Houston, May 1, 2026, 07:08 (CDT)
Vanguard Capital Management disclosed a 7.56% stake in CenterPoint Energy, with 49,404,747 shares owned, per an April 29 Schedule 13G. Of the total, Vanguard holds sole voting rights on 6,893,787 shares and can dispose of all 49.4 million, according to the filing.
Schedule 13G filings show when someone holds over 5% of a voting class—typically signaling passive ownership with either voting or investment power, including selling rights. What Vanguard filed? It’s a straightforward notice of a significant passive position, not an activist move.
CenterPoint’s pitch to investors has shifted; it’s not just about rate cases, dividends, and grid upgrades anymore. According to the company, Houston Electric has locked in 12.2 gigawatts of new load—8 gigawatts of that, exclusively from data centers, should go live by 2029. (A gigawatt is equal to 1,000 megawatts.) CEO Jason Wells called Houston “firmly established as a location of choice” for large-scale hyperscaler clients, or major cloud operators. Utility Dive
CNP last changed hands at $43.65 ahead of Friday’s U.S. open, putting CenterPoint’s market cap around $28.8 billion. Shares have hovered close to recent peaks, so utility-focused investors are tracking shifts in institutional ownership.

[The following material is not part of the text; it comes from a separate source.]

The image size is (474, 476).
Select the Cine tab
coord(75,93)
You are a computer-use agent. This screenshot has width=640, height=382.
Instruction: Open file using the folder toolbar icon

The Vanguard filing follows other notable moves in CenterPoint Energy stock. UBS Group boosted its stake in the fourth quarter by 31.3%, reaching 7,261,079 shares valued around $278.4 million. Jennison Associates also increased its position—up 19.4% to 7,722,893 shares, or roughly $296.1 million—according to recent 13F-based figures cited by MarketBeat.
Be cautious with those 13F reports. According to the SEC, Form 13F comes from institutional investment managers handling at least $100 million in specified securities, and must be filed within 45 days after each calendar quarter wraps up. They capture holdings as of quarter-end—so the snapshot may not reflect a manager’s current positions.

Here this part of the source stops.